Given task A
In the word and item position data below, copy the lines exactly as they appear, from the line containing "Viewport: 764px width, 972px" through the end of the records, including both of those lines. Leave out the pictures.

The Mercedes-Benz GLE is a facelifted version of what has, up until now, been known as the ML. The 250 d forms the entry point to the new luxury-class GLE line-up in the UK at £49,280.

The US-built GLE has been given a number of mid-life upgrades aimed at seeing it retain its competitiveness in what, in recent years, has become a particularly tough market segment.

Included is a lightly restyled exterior, with re-profiled bumpers, a revised grille, redesigned headlamps, newly shaped exterior mirror housings, more expressively styled tail lamps and altered tail pipes among other detailed design tweaks.

Inside, there is a new dashboard with revised instruments, more contemporary controls, a new multi-function steering wheel, a free standing infotainment monitor and upgraded trims with high quality materials – all of which helps to lift its perceived quality on to a level at least equal to its key SUV rivals, the new second-generation Audi Q7 and third-generation BMW X5.

The turbocharged 2.1-litre four-cylinder common rail diesel engine, used by the GLE 250 d 4Matic driven here, is among six different petrol, diesel and hybrid options Mercedes-Benz has brought to the new GLE line-up, although only four of them will be offered in the UK. With 201bhp and 369lb ft of torque, the power outputs of the engine in our test car are unchanged.

More significant is the adoption of a new nine-speed automatic gearbox as standard. The so-called 9G-Tronic unit replaces the older seven-speed 7G-Tronic gearbox. As is now commonplace across the Mercedes-Benz line-up, the new gearbox uses a column mounted Direct Shift stalk to free up space in the centre console for a pair of cup holders.  

Sport trim is the entry level option on the 250 d only, and comes with 19in alloys, parking sensors, reversing camera, adaptive LED headlights, Mercedes’ COMAND online system and 8in display infotainment system, a DAB tuner, climate control and heated front seats.

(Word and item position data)
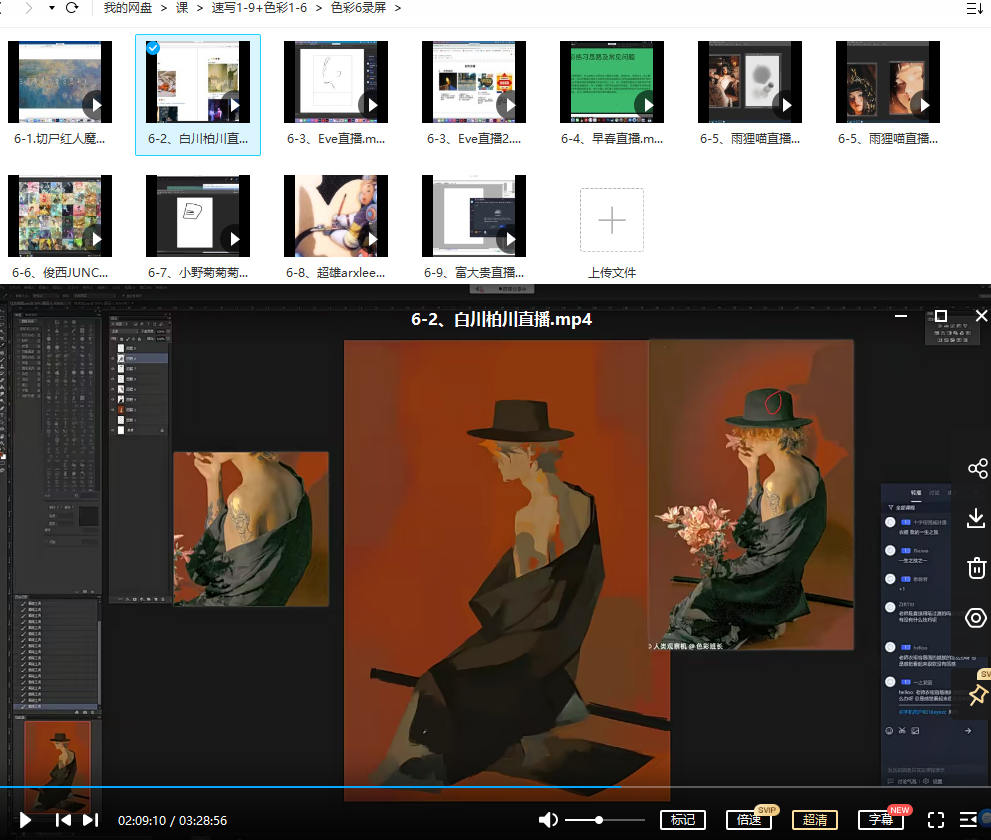Delete the video with the trash icon
This screenshot has height=840, width=991.
(977, 568)
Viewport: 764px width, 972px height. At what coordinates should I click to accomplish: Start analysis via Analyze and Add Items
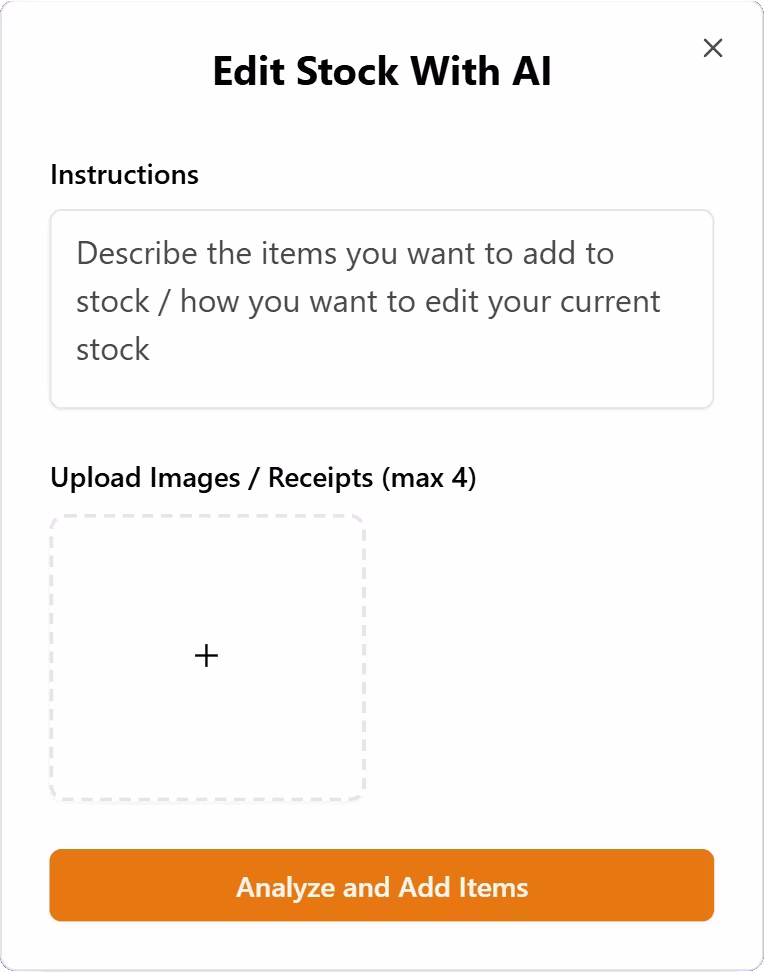tap(381, 886)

Given task B
In the passage on the Mercedes-Benz GLE, which gearbox does the new nine-speed automatic replace?

Response A
Viewport: 764px width, 972px height. At what coordinates should I click to accomplish: Start analysis via Analyze and Add Items
tap(381, 886)

Response B
The older seven-speed 7G-Tronic gearbox.